▸ **EXERCISE AIM**
Begin at the line containing "You are a GUI" and give again every line to the end of the records, exactly, without the pictures.

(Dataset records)
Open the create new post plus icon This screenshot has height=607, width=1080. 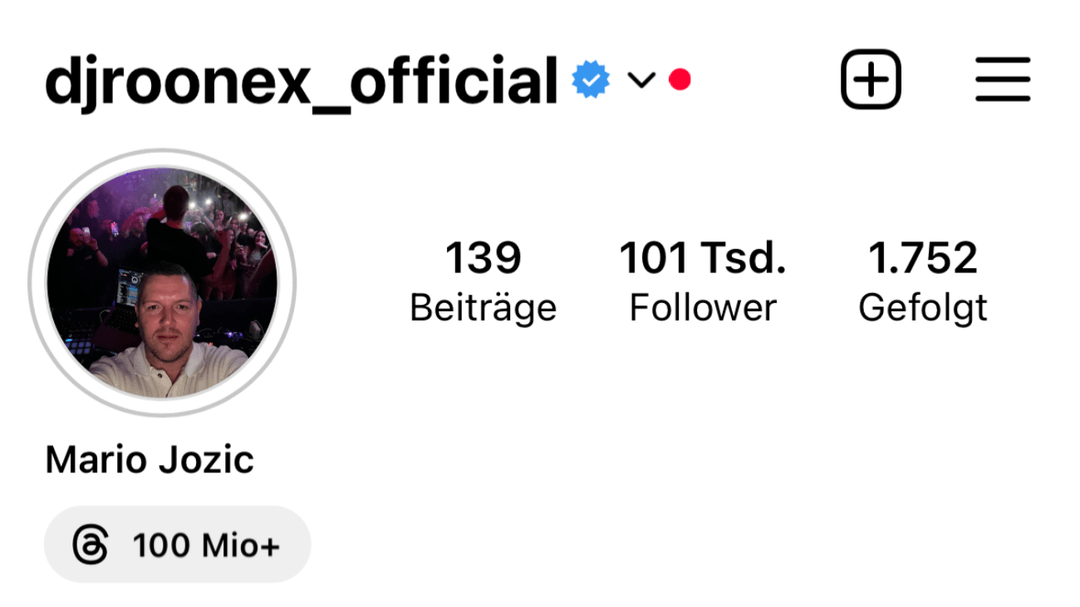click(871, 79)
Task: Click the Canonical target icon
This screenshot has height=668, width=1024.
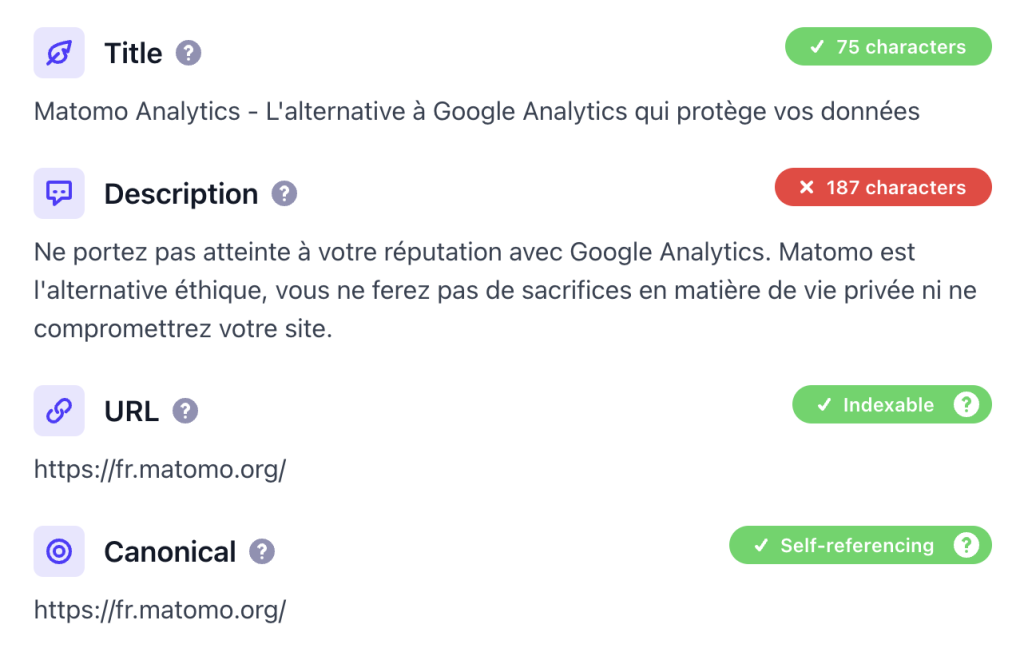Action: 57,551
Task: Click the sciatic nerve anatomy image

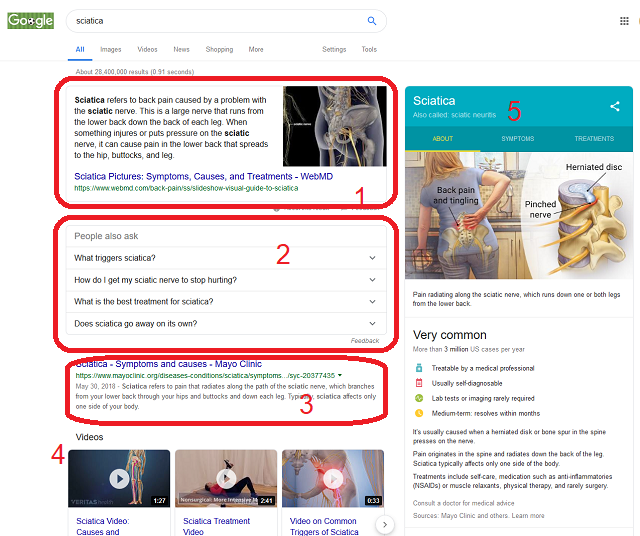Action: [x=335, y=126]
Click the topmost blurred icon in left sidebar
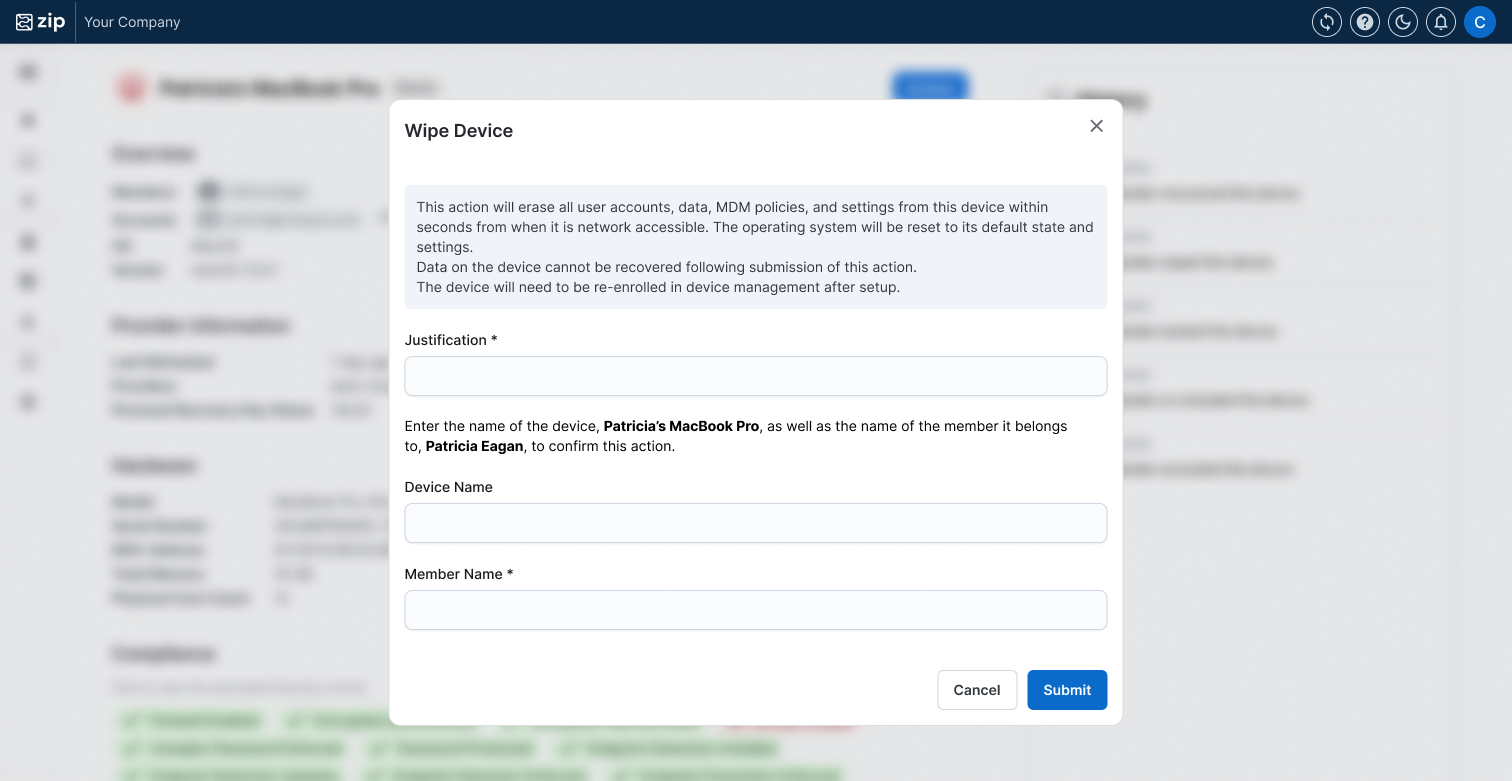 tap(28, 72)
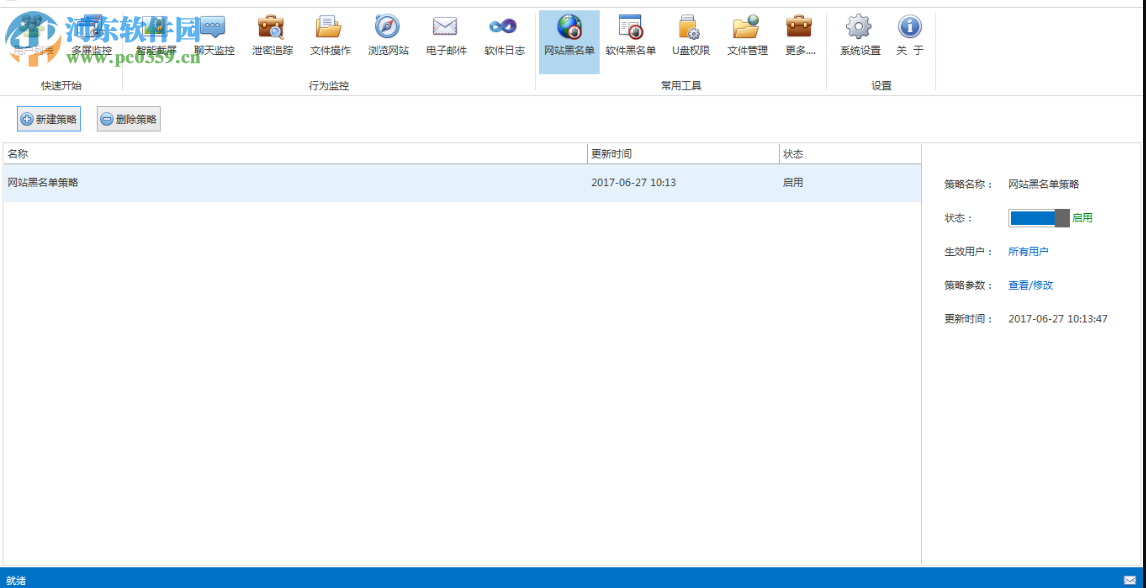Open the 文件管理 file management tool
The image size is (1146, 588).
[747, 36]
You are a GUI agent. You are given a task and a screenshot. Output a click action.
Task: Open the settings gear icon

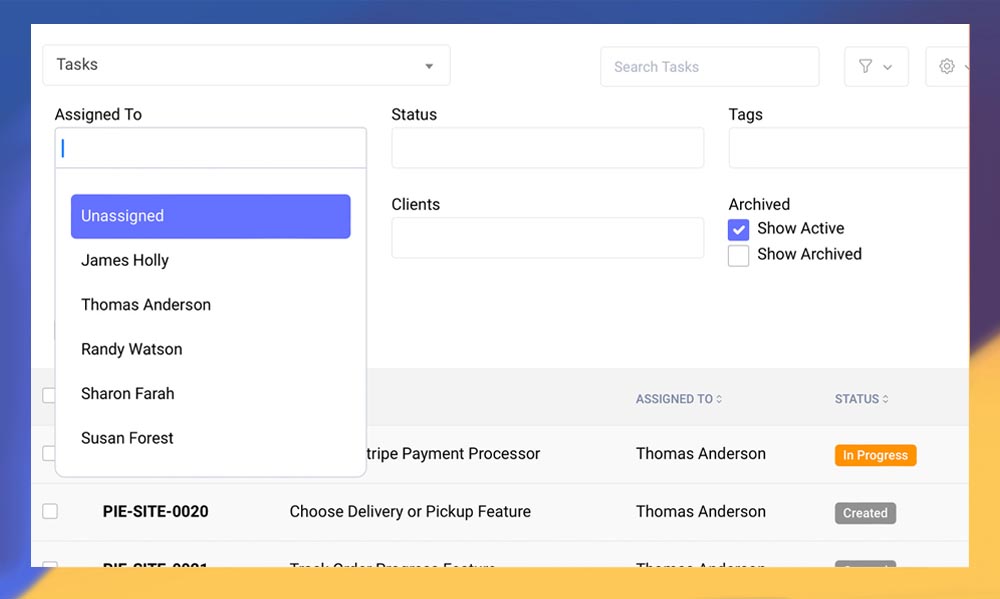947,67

▸ **EXERCISE ANSWER**
You are a GUI agent. You are given a task and a screenshot. Output a click action.
Task: Open the settings gear icon

947,67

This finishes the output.